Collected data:
★ ★ ★ ★ ★ ★ ★

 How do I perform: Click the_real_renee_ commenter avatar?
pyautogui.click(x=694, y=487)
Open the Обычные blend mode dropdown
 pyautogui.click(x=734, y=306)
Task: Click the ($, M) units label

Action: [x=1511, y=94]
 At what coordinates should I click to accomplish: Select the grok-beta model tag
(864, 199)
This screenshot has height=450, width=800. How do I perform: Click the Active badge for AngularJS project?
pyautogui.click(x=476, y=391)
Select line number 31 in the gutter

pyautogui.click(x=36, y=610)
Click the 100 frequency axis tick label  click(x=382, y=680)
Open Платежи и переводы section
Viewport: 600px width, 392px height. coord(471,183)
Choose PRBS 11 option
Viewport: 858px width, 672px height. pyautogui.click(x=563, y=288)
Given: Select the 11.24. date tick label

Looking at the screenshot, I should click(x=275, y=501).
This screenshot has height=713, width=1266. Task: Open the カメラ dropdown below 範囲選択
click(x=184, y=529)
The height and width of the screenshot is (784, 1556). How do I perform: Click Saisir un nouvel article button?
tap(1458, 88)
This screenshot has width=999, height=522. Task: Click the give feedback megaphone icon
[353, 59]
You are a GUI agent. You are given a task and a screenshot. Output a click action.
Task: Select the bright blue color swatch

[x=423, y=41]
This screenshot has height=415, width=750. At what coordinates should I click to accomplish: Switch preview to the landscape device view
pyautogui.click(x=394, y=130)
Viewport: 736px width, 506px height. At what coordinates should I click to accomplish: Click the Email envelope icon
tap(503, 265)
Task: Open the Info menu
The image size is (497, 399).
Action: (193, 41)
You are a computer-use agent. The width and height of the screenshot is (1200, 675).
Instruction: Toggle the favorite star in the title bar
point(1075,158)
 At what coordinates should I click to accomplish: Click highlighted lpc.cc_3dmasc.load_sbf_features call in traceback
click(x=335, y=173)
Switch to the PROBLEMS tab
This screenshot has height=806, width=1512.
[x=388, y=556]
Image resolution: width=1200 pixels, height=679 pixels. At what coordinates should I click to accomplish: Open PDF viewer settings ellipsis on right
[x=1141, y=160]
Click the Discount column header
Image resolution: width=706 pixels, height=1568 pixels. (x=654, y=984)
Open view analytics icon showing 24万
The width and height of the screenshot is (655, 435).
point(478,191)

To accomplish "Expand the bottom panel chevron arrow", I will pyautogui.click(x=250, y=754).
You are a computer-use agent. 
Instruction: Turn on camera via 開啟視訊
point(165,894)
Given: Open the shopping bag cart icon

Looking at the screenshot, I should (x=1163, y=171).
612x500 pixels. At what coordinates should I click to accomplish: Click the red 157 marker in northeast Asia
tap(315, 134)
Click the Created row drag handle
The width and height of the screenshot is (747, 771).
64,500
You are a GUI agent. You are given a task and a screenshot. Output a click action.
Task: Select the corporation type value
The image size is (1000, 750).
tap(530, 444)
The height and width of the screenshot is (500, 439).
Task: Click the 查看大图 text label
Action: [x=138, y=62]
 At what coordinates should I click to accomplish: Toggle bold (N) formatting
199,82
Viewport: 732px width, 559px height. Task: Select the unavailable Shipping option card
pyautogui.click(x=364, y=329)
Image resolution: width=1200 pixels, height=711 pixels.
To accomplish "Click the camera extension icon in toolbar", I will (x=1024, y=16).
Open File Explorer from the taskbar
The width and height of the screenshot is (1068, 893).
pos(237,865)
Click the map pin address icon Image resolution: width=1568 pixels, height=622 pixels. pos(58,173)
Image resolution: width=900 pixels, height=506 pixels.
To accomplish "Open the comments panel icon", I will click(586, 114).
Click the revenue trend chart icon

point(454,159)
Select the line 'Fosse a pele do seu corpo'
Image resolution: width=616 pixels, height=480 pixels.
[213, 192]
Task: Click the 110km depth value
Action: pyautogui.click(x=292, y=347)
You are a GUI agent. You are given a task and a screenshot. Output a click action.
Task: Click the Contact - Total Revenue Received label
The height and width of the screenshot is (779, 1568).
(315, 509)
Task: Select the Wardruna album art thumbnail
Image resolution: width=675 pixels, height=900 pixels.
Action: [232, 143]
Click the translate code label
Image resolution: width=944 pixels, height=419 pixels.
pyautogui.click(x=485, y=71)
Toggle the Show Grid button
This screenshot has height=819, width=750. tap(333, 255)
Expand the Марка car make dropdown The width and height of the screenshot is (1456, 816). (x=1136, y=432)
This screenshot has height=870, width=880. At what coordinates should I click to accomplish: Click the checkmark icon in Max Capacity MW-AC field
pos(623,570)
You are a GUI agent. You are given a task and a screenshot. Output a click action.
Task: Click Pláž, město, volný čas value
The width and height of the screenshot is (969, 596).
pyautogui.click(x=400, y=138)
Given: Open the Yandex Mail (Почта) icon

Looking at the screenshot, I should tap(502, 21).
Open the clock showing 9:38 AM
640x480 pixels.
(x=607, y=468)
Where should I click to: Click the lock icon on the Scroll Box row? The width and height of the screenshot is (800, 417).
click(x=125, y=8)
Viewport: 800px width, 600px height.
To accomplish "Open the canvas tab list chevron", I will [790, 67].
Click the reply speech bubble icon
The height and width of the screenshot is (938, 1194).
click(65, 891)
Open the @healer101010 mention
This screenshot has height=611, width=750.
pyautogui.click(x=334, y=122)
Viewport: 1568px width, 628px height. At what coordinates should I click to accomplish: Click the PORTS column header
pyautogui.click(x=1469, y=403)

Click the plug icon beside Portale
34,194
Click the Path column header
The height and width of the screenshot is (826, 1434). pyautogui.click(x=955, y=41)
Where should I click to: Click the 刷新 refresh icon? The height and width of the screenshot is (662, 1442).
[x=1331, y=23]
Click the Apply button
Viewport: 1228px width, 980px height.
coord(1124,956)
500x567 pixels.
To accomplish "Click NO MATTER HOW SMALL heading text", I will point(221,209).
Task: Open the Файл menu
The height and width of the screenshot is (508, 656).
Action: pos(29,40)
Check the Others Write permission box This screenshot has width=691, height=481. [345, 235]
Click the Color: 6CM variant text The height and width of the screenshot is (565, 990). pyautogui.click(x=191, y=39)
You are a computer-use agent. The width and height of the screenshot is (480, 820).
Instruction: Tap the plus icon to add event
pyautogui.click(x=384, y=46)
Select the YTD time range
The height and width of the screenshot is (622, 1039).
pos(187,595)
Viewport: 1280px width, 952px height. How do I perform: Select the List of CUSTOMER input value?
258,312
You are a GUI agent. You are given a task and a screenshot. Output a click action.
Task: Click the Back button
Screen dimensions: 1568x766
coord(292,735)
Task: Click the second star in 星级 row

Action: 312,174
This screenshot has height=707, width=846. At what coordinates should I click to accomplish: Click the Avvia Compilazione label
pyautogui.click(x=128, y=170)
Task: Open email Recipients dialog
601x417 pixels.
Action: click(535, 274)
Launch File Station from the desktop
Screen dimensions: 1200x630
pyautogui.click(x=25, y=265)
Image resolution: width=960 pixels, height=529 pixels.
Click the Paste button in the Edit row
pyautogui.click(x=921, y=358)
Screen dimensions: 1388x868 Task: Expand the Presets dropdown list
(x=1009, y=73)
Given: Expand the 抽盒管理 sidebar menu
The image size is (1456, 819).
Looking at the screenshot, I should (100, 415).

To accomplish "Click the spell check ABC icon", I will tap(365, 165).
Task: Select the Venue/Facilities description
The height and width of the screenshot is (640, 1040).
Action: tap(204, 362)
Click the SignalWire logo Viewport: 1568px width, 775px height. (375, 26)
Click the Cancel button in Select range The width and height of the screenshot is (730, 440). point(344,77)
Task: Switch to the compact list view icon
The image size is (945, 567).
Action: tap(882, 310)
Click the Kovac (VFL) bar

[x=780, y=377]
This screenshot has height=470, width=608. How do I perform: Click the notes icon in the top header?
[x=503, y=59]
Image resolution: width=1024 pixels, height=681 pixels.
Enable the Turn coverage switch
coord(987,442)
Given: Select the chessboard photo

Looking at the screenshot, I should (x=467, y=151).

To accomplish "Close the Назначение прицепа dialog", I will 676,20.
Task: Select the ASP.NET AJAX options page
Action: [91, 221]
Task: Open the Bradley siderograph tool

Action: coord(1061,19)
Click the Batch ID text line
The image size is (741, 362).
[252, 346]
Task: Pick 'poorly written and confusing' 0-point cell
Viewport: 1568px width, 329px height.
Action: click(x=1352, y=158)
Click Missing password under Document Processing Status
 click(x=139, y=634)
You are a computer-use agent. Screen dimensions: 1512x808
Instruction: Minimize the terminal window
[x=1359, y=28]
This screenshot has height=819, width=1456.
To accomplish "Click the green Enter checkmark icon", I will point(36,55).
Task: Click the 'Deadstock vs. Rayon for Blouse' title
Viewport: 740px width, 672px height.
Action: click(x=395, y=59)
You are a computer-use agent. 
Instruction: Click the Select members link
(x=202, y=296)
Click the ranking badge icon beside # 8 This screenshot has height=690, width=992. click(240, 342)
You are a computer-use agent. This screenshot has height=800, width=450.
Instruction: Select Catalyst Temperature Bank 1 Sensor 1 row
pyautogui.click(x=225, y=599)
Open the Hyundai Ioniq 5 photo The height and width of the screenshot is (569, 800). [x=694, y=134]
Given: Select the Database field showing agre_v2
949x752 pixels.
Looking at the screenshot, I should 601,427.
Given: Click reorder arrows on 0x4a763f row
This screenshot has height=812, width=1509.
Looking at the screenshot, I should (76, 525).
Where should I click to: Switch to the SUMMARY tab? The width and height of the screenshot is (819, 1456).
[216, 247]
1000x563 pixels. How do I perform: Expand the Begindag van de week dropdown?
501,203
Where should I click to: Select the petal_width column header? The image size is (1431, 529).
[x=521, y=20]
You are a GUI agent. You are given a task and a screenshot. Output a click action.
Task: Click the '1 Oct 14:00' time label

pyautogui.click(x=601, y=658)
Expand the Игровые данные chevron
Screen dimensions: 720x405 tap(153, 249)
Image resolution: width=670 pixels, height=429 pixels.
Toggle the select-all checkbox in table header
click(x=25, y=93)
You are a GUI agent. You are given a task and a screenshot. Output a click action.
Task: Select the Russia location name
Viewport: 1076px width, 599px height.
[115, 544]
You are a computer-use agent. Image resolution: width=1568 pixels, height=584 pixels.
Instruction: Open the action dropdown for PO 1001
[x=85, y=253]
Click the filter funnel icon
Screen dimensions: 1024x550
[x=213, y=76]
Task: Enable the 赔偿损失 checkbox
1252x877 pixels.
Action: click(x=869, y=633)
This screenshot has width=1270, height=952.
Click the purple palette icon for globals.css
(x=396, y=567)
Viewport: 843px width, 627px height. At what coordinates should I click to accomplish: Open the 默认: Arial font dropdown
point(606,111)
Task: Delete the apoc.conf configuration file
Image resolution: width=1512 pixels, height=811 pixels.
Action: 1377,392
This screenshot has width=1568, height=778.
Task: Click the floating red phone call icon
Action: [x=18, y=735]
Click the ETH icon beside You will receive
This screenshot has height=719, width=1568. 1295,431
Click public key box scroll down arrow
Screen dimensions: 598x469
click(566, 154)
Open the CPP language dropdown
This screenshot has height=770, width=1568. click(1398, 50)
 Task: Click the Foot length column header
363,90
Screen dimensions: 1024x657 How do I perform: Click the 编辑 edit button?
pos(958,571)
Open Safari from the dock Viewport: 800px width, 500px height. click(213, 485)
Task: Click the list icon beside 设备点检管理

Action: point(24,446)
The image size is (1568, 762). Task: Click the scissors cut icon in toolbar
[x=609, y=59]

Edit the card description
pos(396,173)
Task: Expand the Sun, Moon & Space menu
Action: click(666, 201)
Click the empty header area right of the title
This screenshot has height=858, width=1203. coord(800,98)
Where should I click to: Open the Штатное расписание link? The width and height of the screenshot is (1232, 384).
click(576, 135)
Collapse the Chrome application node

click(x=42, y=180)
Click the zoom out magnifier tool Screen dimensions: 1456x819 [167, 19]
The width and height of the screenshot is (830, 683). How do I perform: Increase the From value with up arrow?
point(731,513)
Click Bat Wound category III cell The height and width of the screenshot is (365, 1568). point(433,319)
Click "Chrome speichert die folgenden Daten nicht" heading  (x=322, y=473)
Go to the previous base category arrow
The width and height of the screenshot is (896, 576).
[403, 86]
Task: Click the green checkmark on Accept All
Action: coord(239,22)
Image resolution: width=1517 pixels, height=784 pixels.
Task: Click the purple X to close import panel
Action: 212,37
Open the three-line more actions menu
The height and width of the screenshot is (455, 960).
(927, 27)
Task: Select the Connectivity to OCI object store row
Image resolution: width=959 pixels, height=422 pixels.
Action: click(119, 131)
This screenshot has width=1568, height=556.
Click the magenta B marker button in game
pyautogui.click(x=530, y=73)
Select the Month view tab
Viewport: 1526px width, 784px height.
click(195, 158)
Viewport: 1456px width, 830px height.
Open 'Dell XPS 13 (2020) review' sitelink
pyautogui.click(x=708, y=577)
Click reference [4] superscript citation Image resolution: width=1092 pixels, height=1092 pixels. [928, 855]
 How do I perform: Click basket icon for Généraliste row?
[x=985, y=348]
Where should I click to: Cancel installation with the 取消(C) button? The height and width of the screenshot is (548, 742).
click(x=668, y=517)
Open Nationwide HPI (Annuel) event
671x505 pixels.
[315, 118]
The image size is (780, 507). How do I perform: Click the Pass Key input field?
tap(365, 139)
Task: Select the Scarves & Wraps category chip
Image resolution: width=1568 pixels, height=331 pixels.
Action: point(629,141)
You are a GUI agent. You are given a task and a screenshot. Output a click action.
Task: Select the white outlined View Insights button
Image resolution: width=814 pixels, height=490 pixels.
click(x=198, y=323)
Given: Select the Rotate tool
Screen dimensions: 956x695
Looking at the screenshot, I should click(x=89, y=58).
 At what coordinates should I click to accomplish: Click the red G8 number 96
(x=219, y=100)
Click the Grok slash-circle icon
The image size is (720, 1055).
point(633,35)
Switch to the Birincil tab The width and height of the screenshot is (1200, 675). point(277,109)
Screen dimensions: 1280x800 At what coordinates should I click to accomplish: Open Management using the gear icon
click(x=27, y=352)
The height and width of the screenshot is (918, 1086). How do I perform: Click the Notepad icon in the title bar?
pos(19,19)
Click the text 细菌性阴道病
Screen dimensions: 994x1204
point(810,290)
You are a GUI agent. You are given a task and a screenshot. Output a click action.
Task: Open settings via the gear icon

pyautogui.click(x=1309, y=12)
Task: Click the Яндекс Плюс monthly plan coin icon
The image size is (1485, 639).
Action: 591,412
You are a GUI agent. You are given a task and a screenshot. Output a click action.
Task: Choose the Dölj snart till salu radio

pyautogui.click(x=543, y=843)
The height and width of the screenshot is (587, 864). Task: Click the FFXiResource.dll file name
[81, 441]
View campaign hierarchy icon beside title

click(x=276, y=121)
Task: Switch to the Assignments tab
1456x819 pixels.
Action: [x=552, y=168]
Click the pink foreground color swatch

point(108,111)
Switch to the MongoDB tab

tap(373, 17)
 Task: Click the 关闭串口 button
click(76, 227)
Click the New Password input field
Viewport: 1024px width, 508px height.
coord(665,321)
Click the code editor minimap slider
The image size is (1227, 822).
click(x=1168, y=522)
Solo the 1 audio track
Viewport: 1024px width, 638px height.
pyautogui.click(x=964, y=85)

★ ★ ★ ★ ★ ★ ★

Take the stretch of lines above from the one containing "Task: Select the Wardruna album art thumbnail" through the one containing "Task: Click Pláž, město, volný čas value" and repeat it exactly, adding no other line.

Task: Select the Wardruna album art thumbnail
Image resolution: width=675 pixels, height=900 pixels.
Action: [232, 143]
Click the translate code label
Image resolution: width=944 pixels, height=419 pixels.
pyautogui.click(x=485, y=71)
Toggle the Show Grid button
This screenshot has height=819, width=750. tap(333, 255)
Expand the Марка car make dropdown The width and height of the screenshot is (1456, 816). (x=1136, y=432)
This screenshot has height=870, width=880. At what coordinates should I click to accomplish: Click the checkmark icon in Max Capacity MW-AC field
pos(623,570)
You are a GUI agent. You are given a task and a screenshot. Output a click action.
Task: Click Pláž, město, volný čas value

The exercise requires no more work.